■ Given records ■
-*-*-
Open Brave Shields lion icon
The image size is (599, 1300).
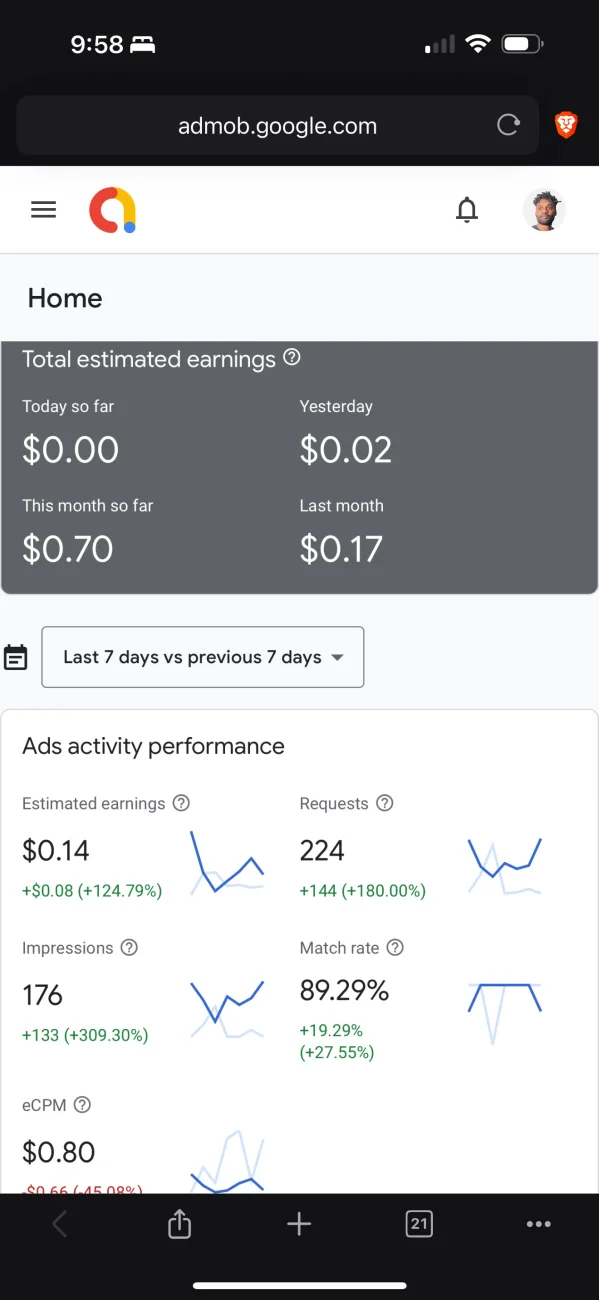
-*-*-
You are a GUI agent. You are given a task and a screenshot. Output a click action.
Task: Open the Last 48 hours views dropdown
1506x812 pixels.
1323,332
-*-*-
■ Task ■
Give the material from the line that contains "Open Brave Shields lion icon" through the line that contains "The image size is (599, 1300)." as a JSON list of strings, one string per line and no blank lines.

■ Response to the exercise ■
[
  "Open Brave Shields lion icon",
  "The image size is (599, 1300)."
]